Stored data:
====
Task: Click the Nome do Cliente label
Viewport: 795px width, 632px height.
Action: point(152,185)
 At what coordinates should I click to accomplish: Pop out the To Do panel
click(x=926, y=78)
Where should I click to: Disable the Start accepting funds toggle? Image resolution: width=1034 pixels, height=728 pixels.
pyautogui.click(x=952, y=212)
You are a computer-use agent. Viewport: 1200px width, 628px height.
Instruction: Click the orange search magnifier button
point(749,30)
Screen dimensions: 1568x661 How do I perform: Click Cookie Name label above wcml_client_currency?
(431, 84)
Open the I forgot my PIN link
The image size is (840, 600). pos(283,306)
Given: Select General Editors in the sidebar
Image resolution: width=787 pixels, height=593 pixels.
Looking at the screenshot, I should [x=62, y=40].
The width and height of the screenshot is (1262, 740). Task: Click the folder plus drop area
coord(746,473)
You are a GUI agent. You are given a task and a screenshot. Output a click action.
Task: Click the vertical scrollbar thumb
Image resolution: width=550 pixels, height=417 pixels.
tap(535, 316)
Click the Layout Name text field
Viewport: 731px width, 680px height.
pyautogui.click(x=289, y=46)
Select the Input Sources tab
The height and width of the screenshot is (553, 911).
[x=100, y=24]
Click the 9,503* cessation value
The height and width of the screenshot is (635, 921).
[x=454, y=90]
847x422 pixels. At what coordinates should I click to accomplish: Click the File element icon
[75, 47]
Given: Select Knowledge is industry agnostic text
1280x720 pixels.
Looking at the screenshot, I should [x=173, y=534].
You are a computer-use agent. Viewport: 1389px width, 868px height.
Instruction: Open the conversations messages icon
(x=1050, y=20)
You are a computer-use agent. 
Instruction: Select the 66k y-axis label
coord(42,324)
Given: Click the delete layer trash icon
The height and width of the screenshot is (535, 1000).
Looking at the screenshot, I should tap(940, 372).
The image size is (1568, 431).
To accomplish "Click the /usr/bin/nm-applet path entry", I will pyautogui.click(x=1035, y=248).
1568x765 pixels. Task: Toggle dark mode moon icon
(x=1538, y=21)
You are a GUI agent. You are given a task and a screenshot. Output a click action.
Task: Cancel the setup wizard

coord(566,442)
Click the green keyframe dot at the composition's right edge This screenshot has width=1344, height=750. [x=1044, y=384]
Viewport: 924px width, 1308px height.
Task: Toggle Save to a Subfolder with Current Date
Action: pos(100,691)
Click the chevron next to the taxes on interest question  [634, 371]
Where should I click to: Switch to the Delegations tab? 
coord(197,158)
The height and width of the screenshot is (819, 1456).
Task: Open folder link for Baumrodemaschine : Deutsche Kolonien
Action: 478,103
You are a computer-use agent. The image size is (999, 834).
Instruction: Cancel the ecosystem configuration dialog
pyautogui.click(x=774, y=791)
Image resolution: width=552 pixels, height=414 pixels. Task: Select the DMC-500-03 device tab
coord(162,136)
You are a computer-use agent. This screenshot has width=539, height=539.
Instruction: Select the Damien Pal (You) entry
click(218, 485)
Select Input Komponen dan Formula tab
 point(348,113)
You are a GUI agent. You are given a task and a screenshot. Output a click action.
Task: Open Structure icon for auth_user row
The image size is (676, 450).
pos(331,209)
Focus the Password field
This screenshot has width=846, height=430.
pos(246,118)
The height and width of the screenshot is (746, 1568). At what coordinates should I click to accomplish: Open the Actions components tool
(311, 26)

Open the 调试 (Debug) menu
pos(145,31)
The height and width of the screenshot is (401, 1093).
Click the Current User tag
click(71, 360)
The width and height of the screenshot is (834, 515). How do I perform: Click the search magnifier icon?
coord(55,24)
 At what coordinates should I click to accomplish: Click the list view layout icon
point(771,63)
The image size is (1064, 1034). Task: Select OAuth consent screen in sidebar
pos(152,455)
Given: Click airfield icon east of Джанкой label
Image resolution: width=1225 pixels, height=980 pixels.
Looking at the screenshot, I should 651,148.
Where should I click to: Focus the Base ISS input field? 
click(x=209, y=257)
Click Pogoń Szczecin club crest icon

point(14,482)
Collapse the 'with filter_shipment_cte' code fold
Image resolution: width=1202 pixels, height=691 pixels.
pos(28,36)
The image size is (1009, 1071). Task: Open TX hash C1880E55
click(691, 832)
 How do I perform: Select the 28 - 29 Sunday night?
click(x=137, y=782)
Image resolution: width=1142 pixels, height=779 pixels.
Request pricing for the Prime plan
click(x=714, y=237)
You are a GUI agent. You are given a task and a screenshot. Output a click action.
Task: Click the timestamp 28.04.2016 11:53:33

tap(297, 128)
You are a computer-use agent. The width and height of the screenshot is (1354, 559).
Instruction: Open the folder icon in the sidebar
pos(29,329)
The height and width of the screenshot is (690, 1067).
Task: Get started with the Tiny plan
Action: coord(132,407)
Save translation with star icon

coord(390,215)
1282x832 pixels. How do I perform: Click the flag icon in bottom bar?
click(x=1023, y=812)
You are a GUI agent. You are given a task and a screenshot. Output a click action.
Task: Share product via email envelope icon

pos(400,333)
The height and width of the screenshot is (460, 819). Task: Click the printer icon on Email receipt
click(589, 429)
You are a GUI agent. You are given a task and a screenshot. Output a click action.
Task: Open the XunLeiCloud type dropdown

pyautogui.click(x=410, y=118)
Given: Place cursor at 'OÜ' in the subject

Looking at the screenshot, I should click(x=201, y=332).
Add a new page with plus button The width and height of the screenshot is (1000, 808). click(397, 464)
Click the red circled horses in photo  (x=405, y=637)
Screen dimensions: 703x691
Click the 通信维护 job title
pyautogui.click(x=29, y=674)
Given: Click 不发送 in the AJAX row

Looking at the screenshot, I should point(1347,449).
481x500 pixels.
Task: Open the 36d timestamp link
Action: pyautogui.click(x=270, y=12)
====
* **About this task**:
Print the entries above exactly as they were written, down to the last line.

* **Response below**:
Task: Click the Nome do Cliente label
Viewport: 795px width, 632px height.
Action: point(152,185)
 At what coordinates should I click to accomplish: Pop out the To Do panel
click(x=926, y=78)
Where should I click to: Disable the Start accepting funds toggle? Image resolution: width=1034 pixels, height=728 pixels.
pyautogui.click(x=952, y=212)
You are a computer-use agent. Viewport: 1200px width, 628px height.
Instruction: Click the orange search magnifier button
point(749,30)
Screen dimensions: 1568x661 How do I perform: Click Cookie Name label above wcml_client_currency?
(431, 84)
Open the I forgot my PIN link
The image size is (840, 600). pos(283,306)
Given: Select General Editors in the sidebar
Image resolution: width=787 pixels, height=593 pixels.
Looking at the screenshot, I should [x=62, y=40].
The width and height of the screenshot is (1262, 740). Task: Click the folder plus drop area
coord(746,473)
You are a GUI agent. You are given a task and a screenshot. Output a click action.
Task: Click the vertical scrollbar thumb
Image resolution: width=550 pixels, height=417 pixels.
tap(535, 316)
Click the Layout Name text field
Viewport: 731px width, 680px height.
pyautogui.click(x=289, y=46)
Select the Input Sources tab
The height and width of the screenshot is (553, 911).
[x=100, y=24]
Click the 9,503* cessation value
The height and width of the screenshot is (635, 921).
[x=454, y=90]
847x422 pixels. At what coordinates should I click to accomplish: Click the File element icon
[75, 47]
Given: Select Knowledge is industry agnostic text
1280x720 pixels.
Looking at the screenshot, I should [x=173, y=534].
You are a computer-use agent. Viewport: 1389px width, 868px height.
Instruction: Open the conversations messages icon
(x=1050, y=20)
You are a computer-use agent. 
Instruction: Select the 66k y-axis label
coord(42,324)
Given: Click the delete layer trash icon
The height and width of the screenshot is (535, 1000).
Looking at the screenshot, I should tap(940, 372).
The image size is (1568, 431).
To accomplish "Click the /usr/bin/nm-applet path entry", I will pyautogui.click(x=1035, y=248).
1568x765 pixels. Task: Toggle dark mode moon icon
(x=1538, y=21)
You are a GUI agent. You are given a task and a screenshot. Output a click action.
Task: Cancel the setup wizard

coord(566,442)
Click the green keyframe dot at the composition's right edge This screenshot has width=1344, height=750. [x=1044, y=384]
Viewport: 924px width, 1308px height.
Task: Toggle Save to a Subfolder with Current Date
Action: pos(100,691)
Click the chevron next to the taxes on interest question  [634, 371]
Where should I click to: Switch to the Delegations tab? 
coord(197,158)
The height and width of the screenshot is (819, 1456).
Task: Open folder link for Baumrodemaschine : Deutsche Kolonien
Action: 478,103
You are a computer-use agent. The image size is (999, 834).
Instruction: Cancel the ecosystem configuration dialog
pyautogui.click(x=774, y=791)
Image resolution: width=552 pixels, height=414 pixels. Task: Select the DMC-500-03 device tab
coord(162,136)
You are a computer-use agent. This screenshot has width=539, height=539.
Instruction: Select the Damien Pal (You) entry
click(218, 485)
Select Input Komponen dan Formula tab
 point(348,113)
You are a GUI agent. You are given a task and a screenshot. Output a click action.
Task: Open Structure icon for auth_user row
The image size is (676, 450).
pos(331,209)
Focus the Password field
This screenshot has width=846, height=430.
pos(246,118)
The height and width of the screenshot is (746, 1568). At what coordinates should I click to accomplish: Open the Actions components tool
(311, 26)

Open the 调试 (Debug) menu
pos(145,31)
The height and width of the screenshot is (401, 1093).
Click the Current User tag
click(71, 360)
The width and height of the screenshot is (834, 515). How do I perform: Click the search magnifier icon?
coord(55,24)
 At what coordinates should I click to accomplish: Click the list view layout icon
point(771,63)
The image size is (1064, 1034). Task: Select OAuth consent screen in sidebar
pos(152,455)
Given: Click airfield icon east of Джанкой label
Image resolution: width=1225 pixels, height=980 pixels.
Looking at the screenshot, I should 651,148.
Where should I click to: Focus the Base ISS input field? 
click(x=209, y=257)
Click Pogoń Szczecin club crest icon

point(14,482)
Collapse the 'with filter_shipment_cte' code fold
Image resolution: width=1202 pixels, height=691 pixels.
pos(28,36)
The image size is (1009, 1071). Task: Open TX hash C1880E55
click(691, 832)
 How do I perform: Select the 28 - 29 Sunday night?
click(x=137, y=782)
Image resolution: width=1142 pixels, height=779 pixels.
Request pricing for the Prime plan
click(x=714, y=237)
You are a GUI agent. You are given a task and a screenshot. Output a click action.
Task: Click the timestamp 28.04.2016 11:53:33

tap(297, 128)
You are a computer-use agent. The width and height of the screenshot is (1354, 559).
Instruction: Open the folder icon in the sidebar
pos(29,329)
The height and width of the screenshot is (690, 1067).
Task: Get started with the Tiny plan
Action: coord(132,407)
Save translation with star icon

coord(390,215)
1282x832 pixels. How do I perform: Click the flag icon in bottom bar?
click(x=1023, y=812)
You are a GUI agent. You are given a task and a screenshot. Output a click action.
Task: Share product via email envelope icon

pos(400,333)
The height and width of the screenshot is (460, 819). Task: Click the printer icon on Email receipt
click(589, 429)
You are a GUI agent. You are given a task and a screenshot. Output a click action.
Task: Open the XunLeiCloud type dropdown

pyautogui.click(x=410, y=118)
Given: Place cursor at 'OÜ' in the subject

Looking at the screenshot, I should click(x=201, y=332).
Add a new page with plus button The width and height of the screenshot is (1000, 808). click(397, 464)
Click the red circled horses in photo  (x=405, y=637)
Screen dimensions: 703x691
Click the 通信维护 job title
pyautogui.click(x=29, y=674)
Given: Click 不发送 in the AJAX row

Looking at the screenshot, I should point(1347,449).
481x500 pixels.
Task: Open the 36d timestamp link
Action: pyautogui.click(x=270, y=12)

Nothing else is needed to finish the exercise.